Title: Audibility-index predictions of normal-hearing and hearing-impaired listeners’ performance on the Connected Speech Test
Authors: Robert L. Sherbecoe and Gerald A. Studebaker

In a previous study the authors derived a frequency-importance function and transfer function for the audio compact disc version of the Connected Speech Test (CST). These audibility-index (AI) functions theoretically allow performance on the test to be
predicted from measurements of the listener’s hearing thresholds and the speech and
noise signals that were presented. The current investigation evaluated the validity of these AI functions based on how well they predicted data from four published studies that presented the CST to normal-hearing (NH) and hearing-impaired (HI) subjects. Good predictions were obtained for the NH subjects who had been tested under audio-only conditions but not those who had received audiovisual tests. The HI subject data had greater variability than that from NH listeners. The predictions for these subjects also decreased in accuracy when subject age increased beyond 70 years despite the application of an AI correction for age. Such results may have occurred because speech recognition deficits in people with hearing loss are not due only to diminished audibility. HI subjects, particularly if they are elderly, also may be more susceptible to masking effects or other factors not accounted for by the AI.

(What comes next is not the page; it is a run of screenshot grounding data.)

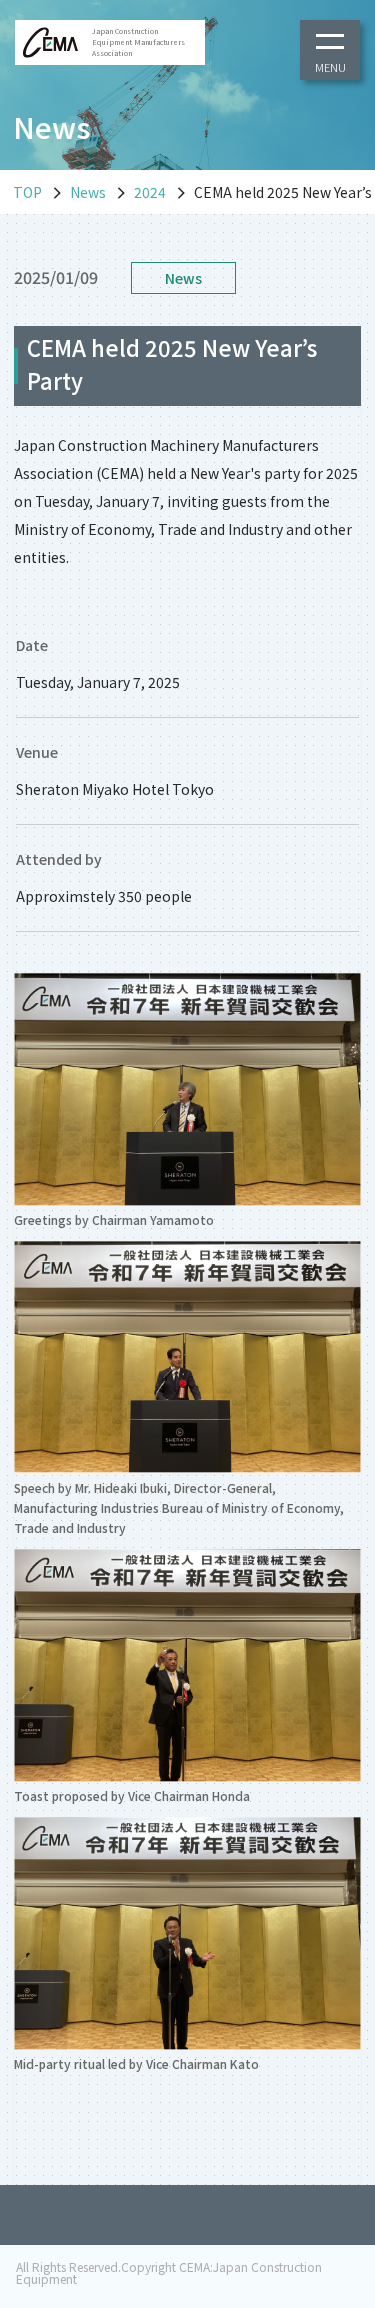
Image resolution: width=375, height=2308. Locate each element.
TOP (27, 192)
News (88, 192)
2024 (150, 192)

Title: Trends in Age of Identification and Intervention In Infants with Hearing Loss
Authors: Melody Harrison, Ph.D., Jackson Roush, PhD and Jennifer Wallace. MS

Newborn hearing screening has become more common since 1993, when the National Institutes of Health issued a consensus statement recommending its implementation.
This study surveyed parents of children under six years of age with a confirmed hearing loss, to investigate the age of identification and intervention for babies whose hearing is screened at birth, compared to those whose hearing is not screened. It was found that diagnosis and intervention occurred at an earlier age for infants screened at birth, and that infants screened at birth who had more severe degrees of hearing loss and an unknown cause tend to be identified and receive intervention by the age of six months. In contrast, prior to widespread implementation of newborn hearing screening, age of identification and intervention were consistently reported to exceed two years of age. Although limited to literate and English speaking respondents, the study provides supporting evidence that newborn hearing screening lowers the ages of identification and intervention.